In another thread to my O'Reilly post on Weblogs, Web services and the future, an anonymous poster raises the notion of using SOAP instead of XML-RPC stating SOAP is a great service, supported by all the big players.
Quite a valid thought. Another anonymous poster chimes in SOAP is a useless waste of time and a wonderful example of NeedlessComplexity. Use HTTP. What else needs to be done besides GETting data, POSTing new data, PUTing changed data and DELETEing dead data? Focus on clean resource-space identifiers [URIs] and meaningful XML blocks. Then, DO NOT wrap them in an XML-RPC or SOAP noise. Just use the data.
I understand where this anonymous poster is coming from. As I have said repeatedly RSS is the Web service we already have. I also admit to having RESTful leanings however they are not absolute.
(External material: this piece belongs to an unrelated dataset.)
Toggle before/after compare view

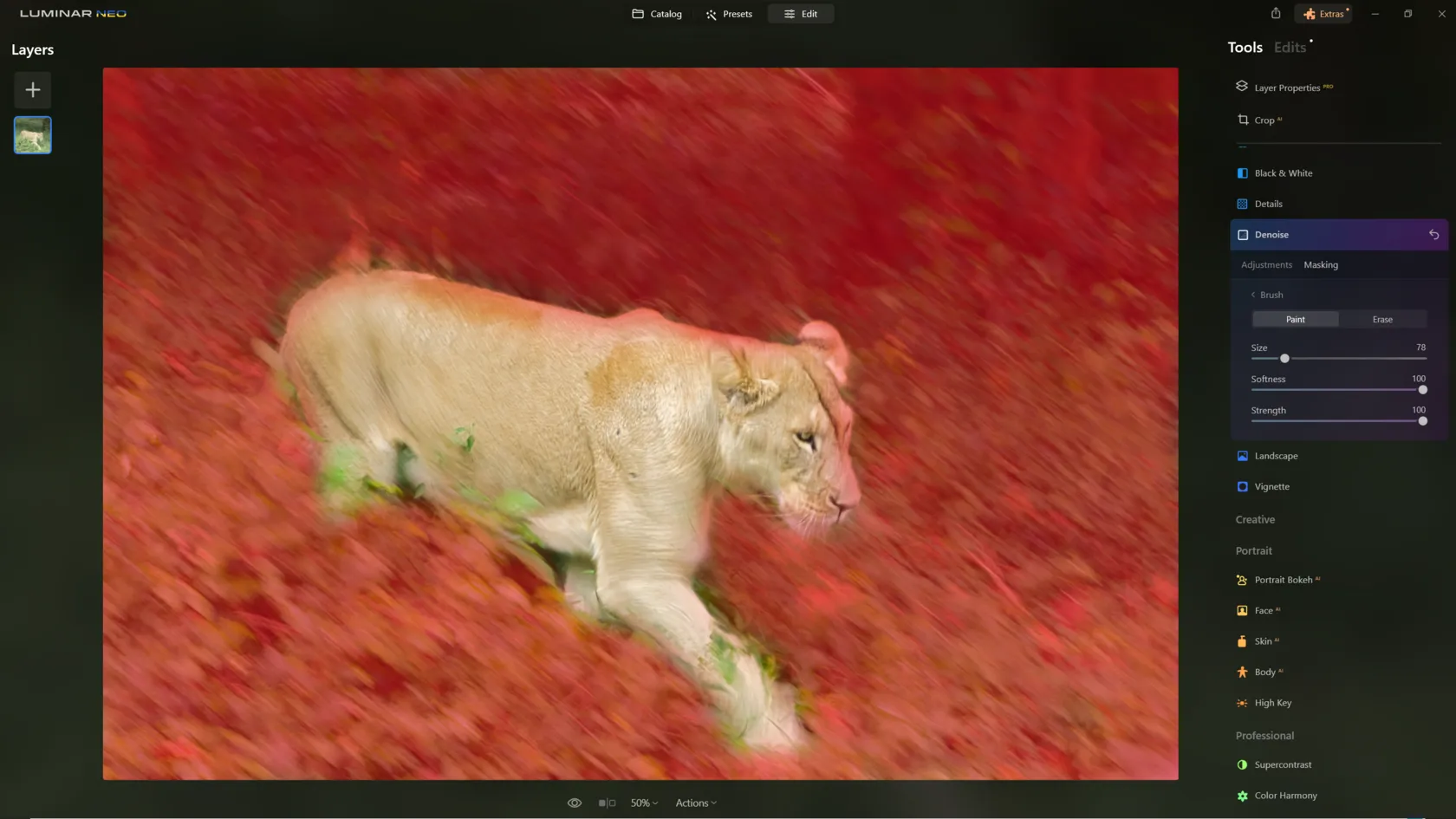point(607,803)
I asserted that creating a SOAP/RSS hybrid would simpler then most people think when document literal encoding is applied. Most developers are familar with the RPC encoding which does have more overhead and issues particularly in this case. Encoding document-based content into RPC forms is part of the reason why the XML-RPC based solutions struggle. Sam demonstrates the notion of SOAP interface with RSS at the end of his essay. Here is some additional reading on the matter here here and here. In comparision SOAP/RSS is not that much more complex then just RSS over HTTP (the pure
REST way).
SOAP does have its place. For example, wouldn't it be helpful to post to your weblog via an email message in a standard way? (This assumes the client is handling the SOAP encoding of course.) I think, yes.